We thank this reviewer whose comments help us to improve our manuscript.

Our work indeed covers the most significant preclinical and clinical data and presents 3 large Tables to summarize them giving a complete overview of the literature. The reported data are complete based on the most relevant ones.

Also, we focus on combination therapies to limit the field of the review on this topic which is very quickly evolving. Indeed, the treatment of advanced thyroid cancer has undergone rapid evolution in the last decade, with multiple kinase inhibitor drug approvals for each subtype of thyroid cancer.

As addressed by the Reviewer, HCC is now described in the introduction as an additional form of well-differentiated thyroid cancer. We report that HCC is only detected in about 3% of patients but it is not considered a subtype of FTC in the 2017 WHO Classification of Tumors of Endocrine Organs (Janovitz, Endocr Pathol 29, 2018). Also, as PTC and FTC, HCC has a good prognosis (Schatz-Siemers, Diagn Cytopathol 47, 2019). The tumorigenesis process of the anaplastic form has been addressed in the paragraph devoted to the anaplastic form.

The Table 3 summarizes the most pertinent data describing the study phase, the molecules and doses, the patient numbers, the side effects and the median PFS. Moreover, the median PFS is now presented in months in the table.

Finally, gene fusion alterations are now described in a new section entitled “targeting gene rearrangements in thyroid cancer”, reporting recent data on this additional and promising therapeutic option inhibiting NTRKs.

We hope that modifications integrated in the document will complete the deficiencies noted by this reviewer.

Reviewer 2 Report

I applaud the authors for their comprehensive review of such a broad topic. I have a few, minor comments:

(1) Some long, narrative paragraphs are difficult to read. The authors may revise the structure of the text to make it more readable.

(2) A few references are not in the standard format, e.g. #7, #14, and #15. Need thorough editing.

(3) The discussion on lenvatinib is relatively omitted. It should be also listed in "2.2.1. VEGF inhibitor used as single agent". Some related works are not included, such as

lenvatinib-golvatinib combination published in Cancer Science (2015) DOI:10.1111/cas.12581

lenvatinib-HNHA combination published in Neoplasia (2018) DOI:10.1016/j.neo.2017.12.003

(4) m2 as a unit of the body surface area should be superscript (line 664 and many others).

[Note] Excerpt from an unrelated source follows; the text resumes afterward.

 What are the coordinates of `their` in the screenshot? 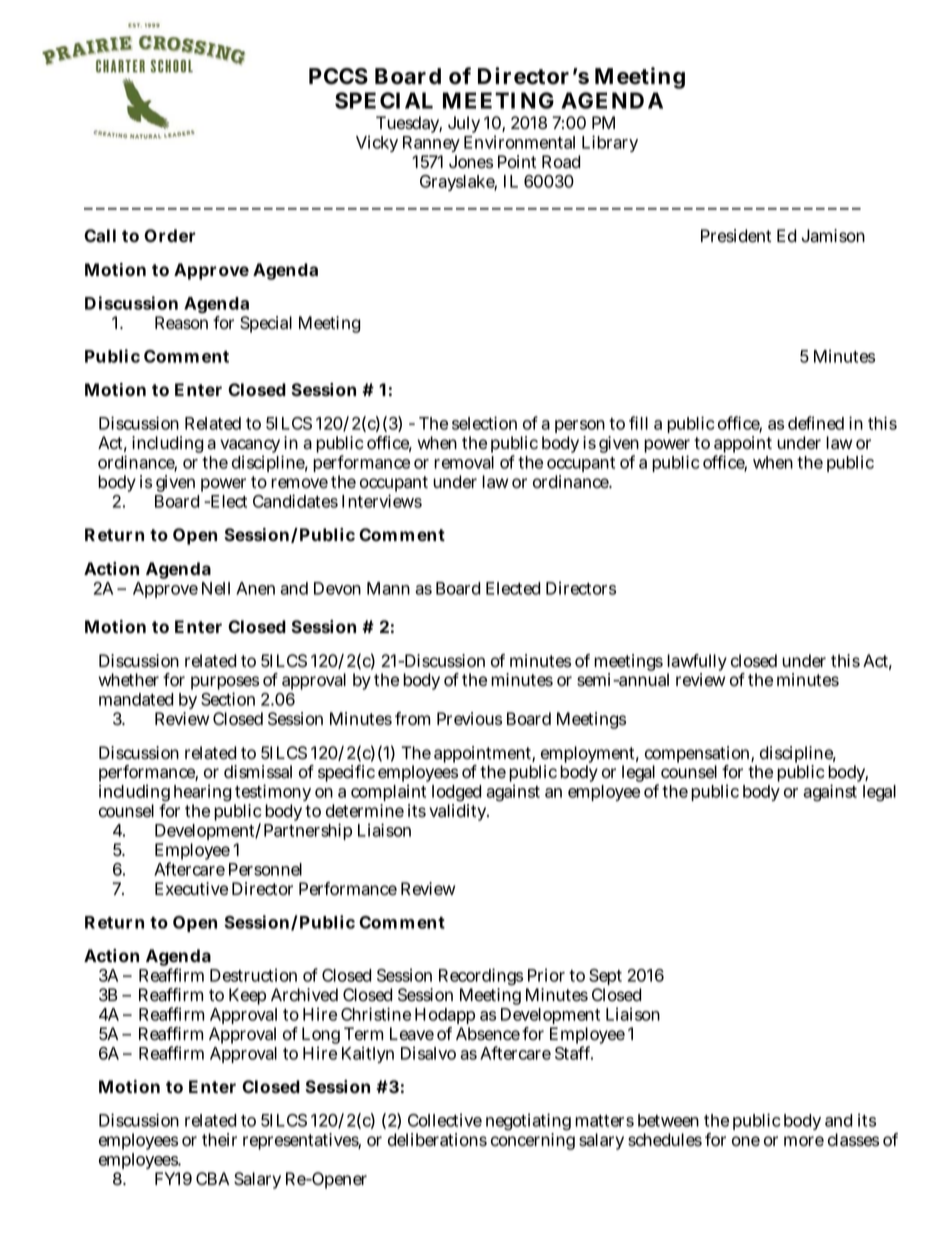 It's located at (219, 1140).
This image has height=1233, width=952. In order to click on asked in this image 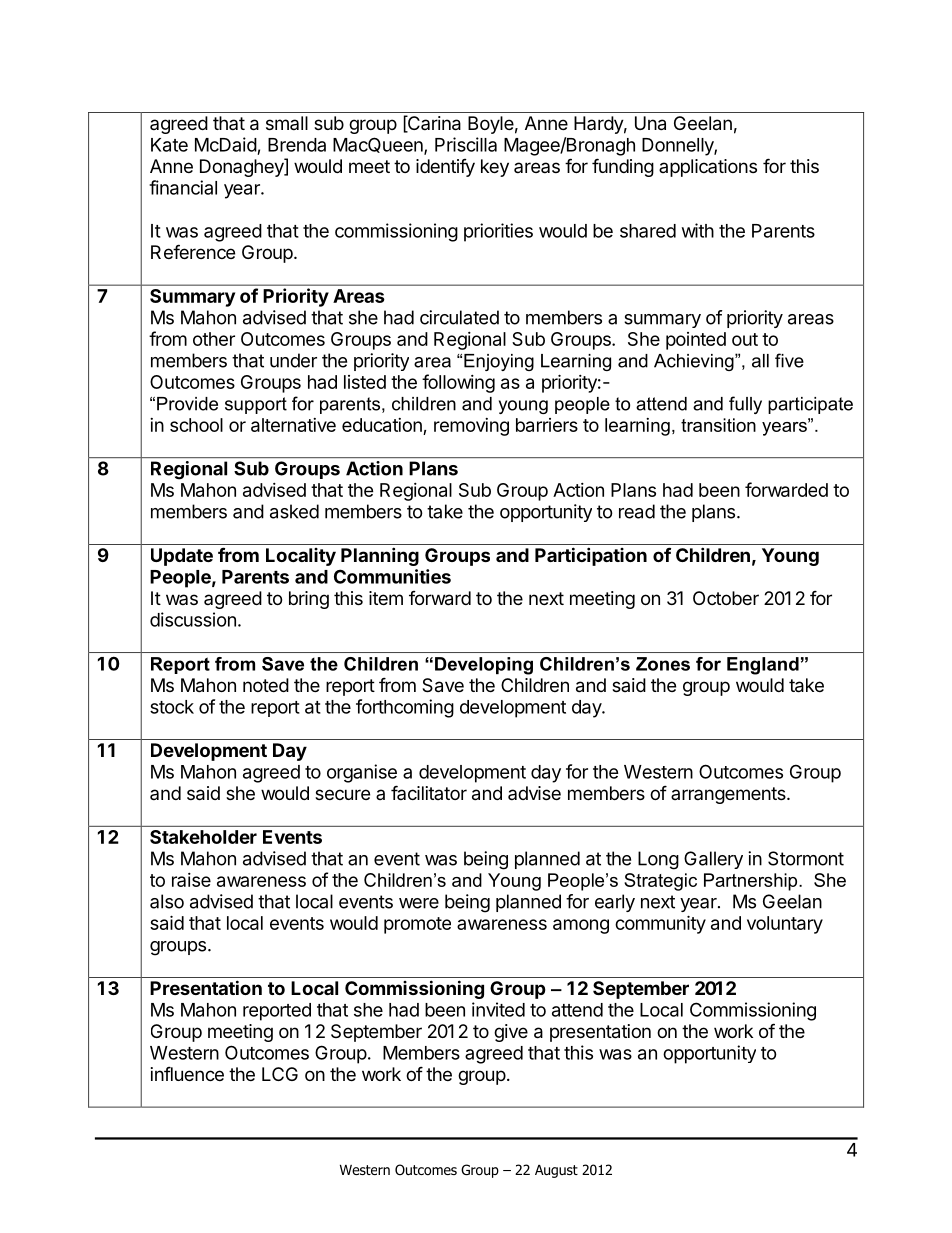, I will do `click(294, 511)`.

(5) Some references seem misplaced and irrelevant to the text, e.g.
29 (line 97), 38 (line 138), 39 (line 140)

Author Response

Firstly, we would like to thank this reviewer for his kind look and we tried to do our best to improve the manuscript regardless of the comments.

Some paragraphs in the part Combination to MAPK/MEK inhibitors have been subdivided for a better fluidity during the reading.

Some references were indeed not correctly insert in the standard format but are now corrected.

A discussion about the molecule lenvatinib has been addressed and the publications mentioned by the reviewer added in the text (561-580).

The unit of body surface has been corrected with a superscript.

Finally, references in the text have been checked.

We hope that modifications applied to the manuscript will satisfy the comments of this reviewer.

Round 2

Reviewer 1 Report

The authors adapted the manuscript as requested. The message that Hurthle cell carcinoma (HCC) is infrequent is correct in consecutive series. However in recurrent cases a large proportion consists of HCC due to the loss of NaI transport. 

See van der Tuin et al. Eur J Endocrinol 2019 PubMed PMID 30668525

Furthermore it is not only NTRK1,2,3 but also ALK gene fusions that are targetable in this context. 

Author Response

Firstly, we would like to thank the reviewer for his expert view especially on the part speaking of gene fusions. We have expanded this part as asked by the reviewer.

We hope that these modifications will satisfy the reviewer.